▸ **Data listing**
========================

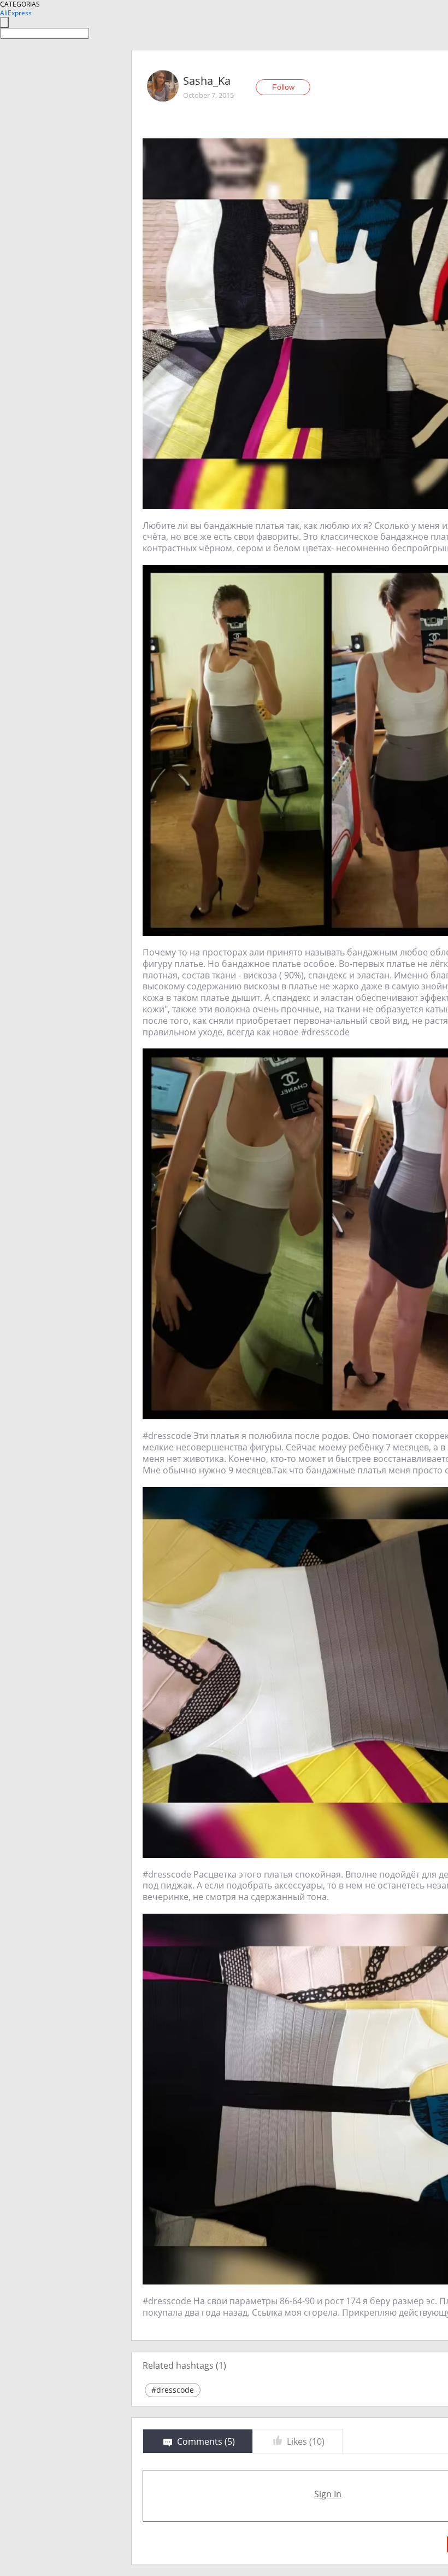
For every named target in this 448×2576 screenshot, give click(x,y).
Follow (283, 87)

========================

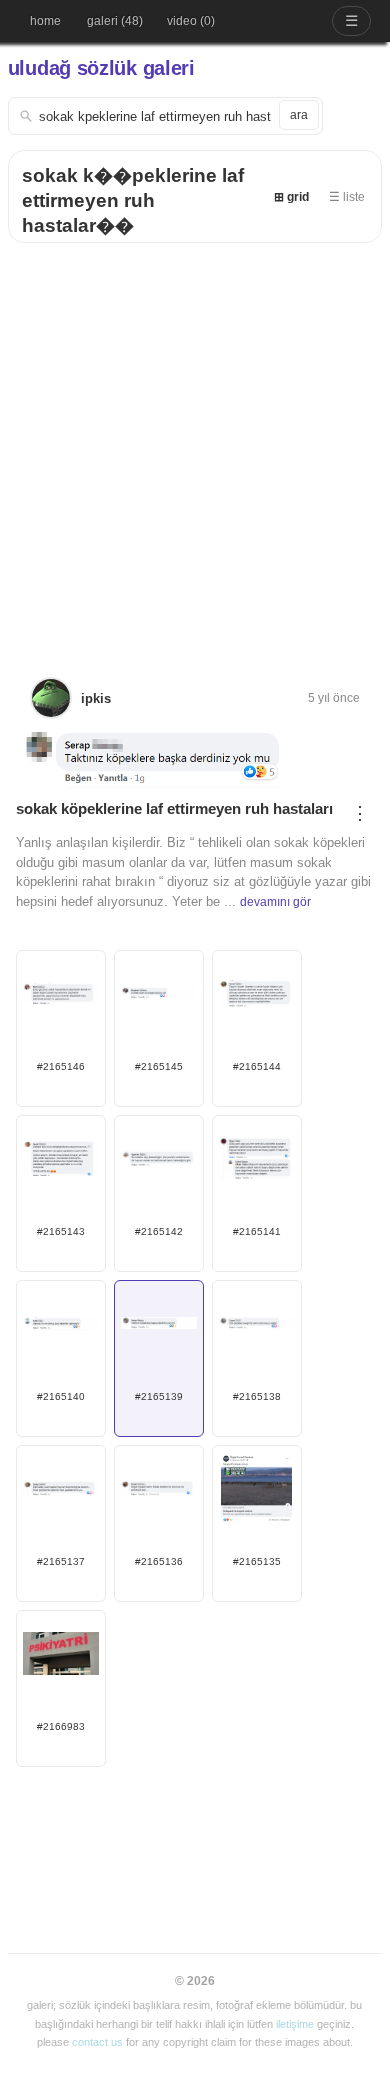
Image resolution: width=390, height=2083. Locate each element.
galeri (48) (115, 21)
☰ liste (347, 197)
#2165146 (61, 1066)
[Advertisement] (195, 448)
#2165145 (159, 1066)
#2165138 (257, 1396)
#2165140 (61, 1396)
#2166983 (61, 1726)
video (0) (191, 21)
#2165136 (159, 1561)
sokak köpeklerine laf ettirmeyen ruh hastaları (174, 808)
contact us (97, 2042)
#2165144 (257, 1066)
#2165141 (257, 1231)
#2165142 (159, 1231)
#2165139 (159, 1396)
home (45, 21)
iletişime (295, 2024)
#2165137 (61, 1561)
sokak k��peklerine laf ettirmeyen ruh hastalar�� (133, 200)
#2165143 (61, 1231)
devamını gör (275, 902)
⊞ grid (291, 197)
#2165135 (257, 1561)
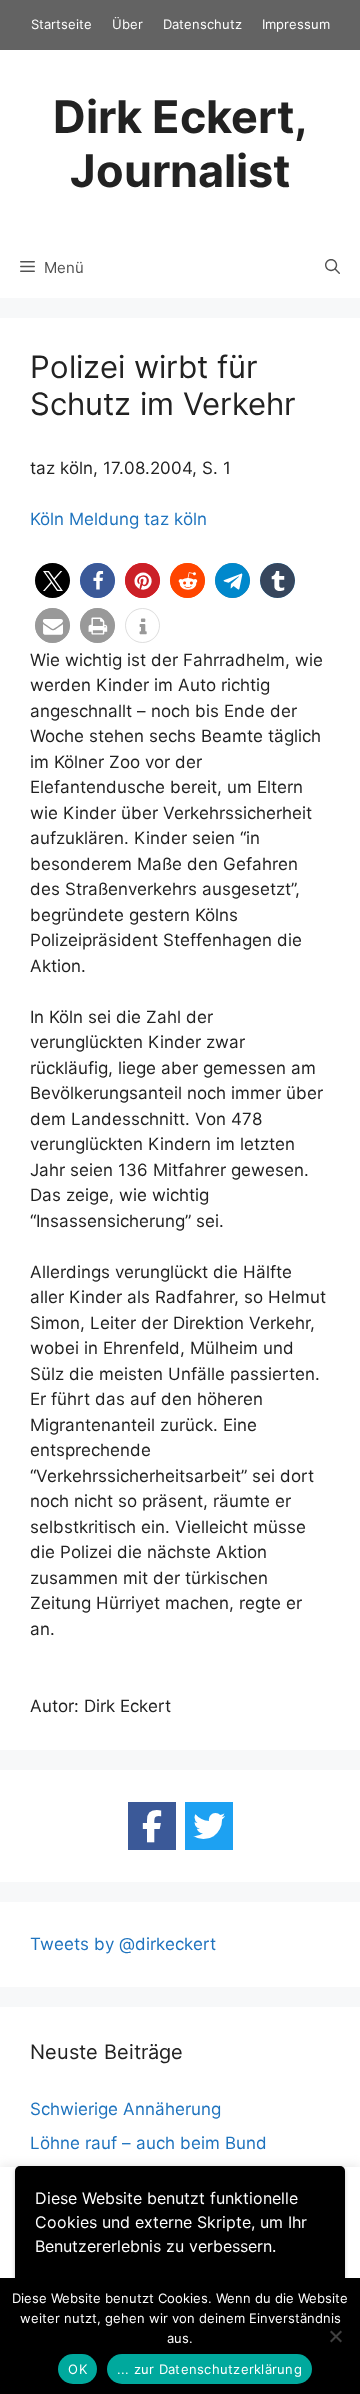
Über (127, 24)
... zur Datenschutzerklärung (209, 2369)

========================

▸ **Work item**
What lines in the listing above contain the word "ettirmeyen"? Show each one.

▸ **Answer space**
sokak köpeklerine laf ettirmeyen ruh hastaları (174, 808)
sokak k��peklerine laf ettirmeyen ruh hastalar�� (133, 200)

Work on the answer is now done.